Laura Starecheski is an award-winning audio producer whose work has aired on WNYC's Radio Lab, Studio 360, The World, Chicago Public Radio, and elsewhere. She has produced podcasts for clients like the Brooklyn Historical Society, The Poetry Foundation, Parents Magazine and The New Yorker. She is a professor of sound production at the City University of New York, and has taught recording and radio production to people of all ages for NPR's Next Generation Radio, outLoud Radio in San Francisco, The New School, Columbia's Teachers College, The Association of Independents in Radio and others.

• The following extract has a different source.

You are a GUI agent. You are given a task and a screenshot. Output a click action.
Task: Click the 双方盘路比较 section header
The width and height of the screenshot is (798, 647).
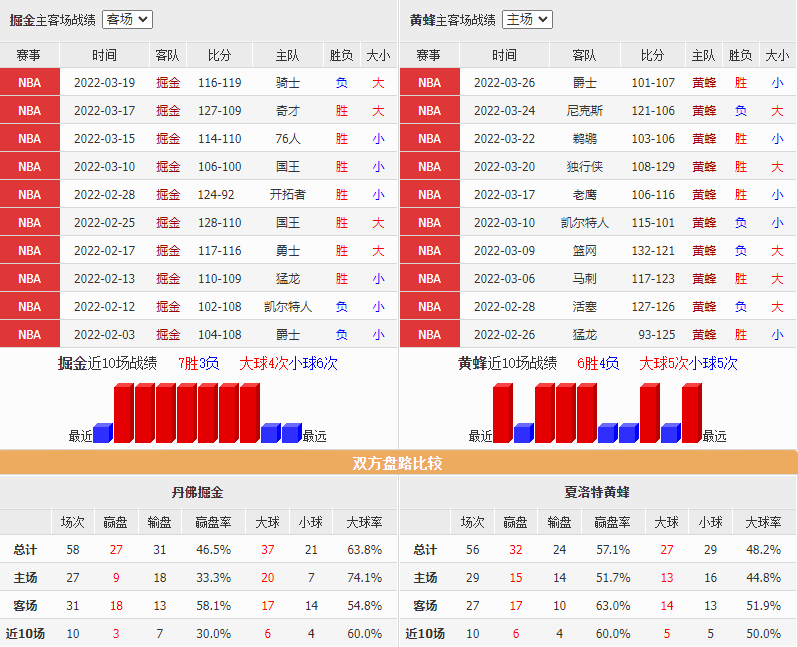(x=398, y=463)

Dorinda Welle is a Program Officer in Sexuality, Reproductive Health and Rights at the Ford Foundation. Her portfolio has two areas of focus: 1) promoting comprehensive sexuality education in schools through strategic cross-movement partnerships between sexuality education advocates and the education sector; and 2) supporting sexuality research and research training programs that directly inform public policy, sexual and reproductive rights, and public education. Dorinda received her Ph.D. in cultural anthropology and her M.A. in medical anthropology from the New School for Social Research. Over the past 20 years, she has integrated oral history methods into ethnographic and public health research on homelessness, the prison system, drug abuse and drug recovery, and young people growing up in the AIDS epidemic in the US and China. Her work documents the confrontation between social systems that aim to fragment or erase the self through the institutional management of bodies and identities (Foucauldian biopower), and narrative practices that recover and reassert the self and sensuality as social and political forces (the "bio"power of lifestory narration). She has served on scientific review committees (HIV/AIDS, community health, and small business grants) for the National Institutes of Health, and has published in numerous public health and social science journals.